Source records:
# # # # #
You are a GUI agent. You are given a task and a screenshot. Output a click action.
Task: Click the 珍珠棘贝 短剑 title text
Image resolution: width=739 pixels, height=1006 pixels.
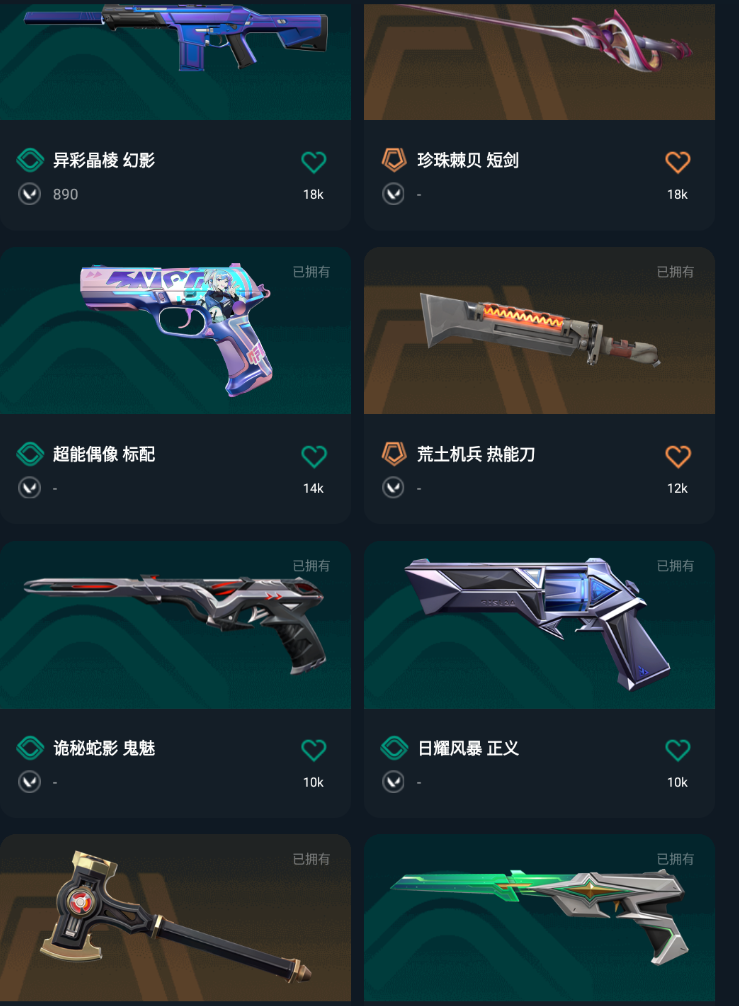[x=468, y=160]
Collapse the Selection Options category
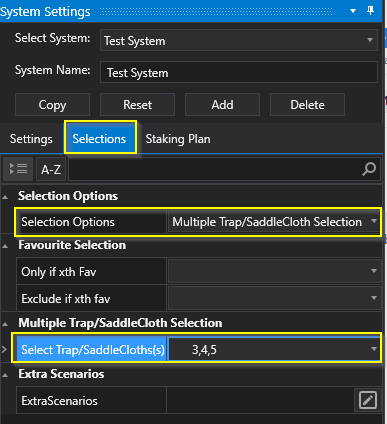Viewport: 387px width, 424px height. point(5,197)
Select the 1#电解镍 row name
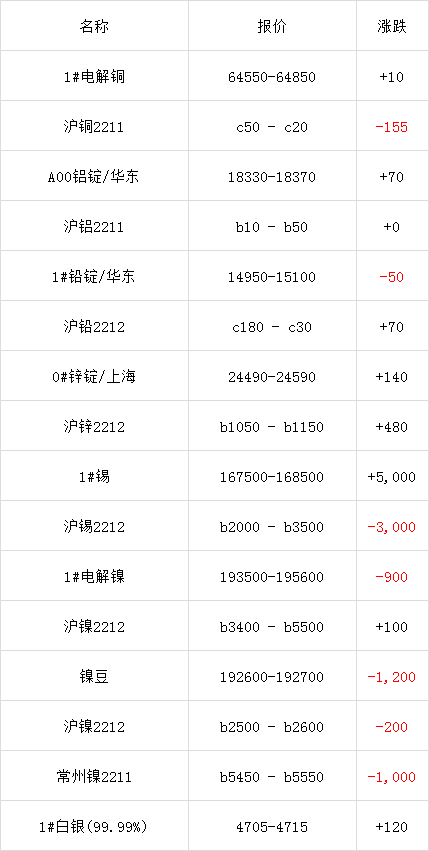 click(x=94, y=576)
# # # # #
**What to work on:** Please ensure that the data above is repeated exactly, with no pictures in the copy.

**Expected answer:**
You are a GUI agent. You are given a task and a screenshot. Output a click action.
Task: Click the 珍珠棘贝 短剑 title text
Image resolution: width=739 pixels, height=1006 pixels.
[x=468, y=160]
Collapse the Selection Options category
Viewport: 387px width, 424px height. point(5,197)
Select the 1#电解镍 row name
 click(x=94, y=576)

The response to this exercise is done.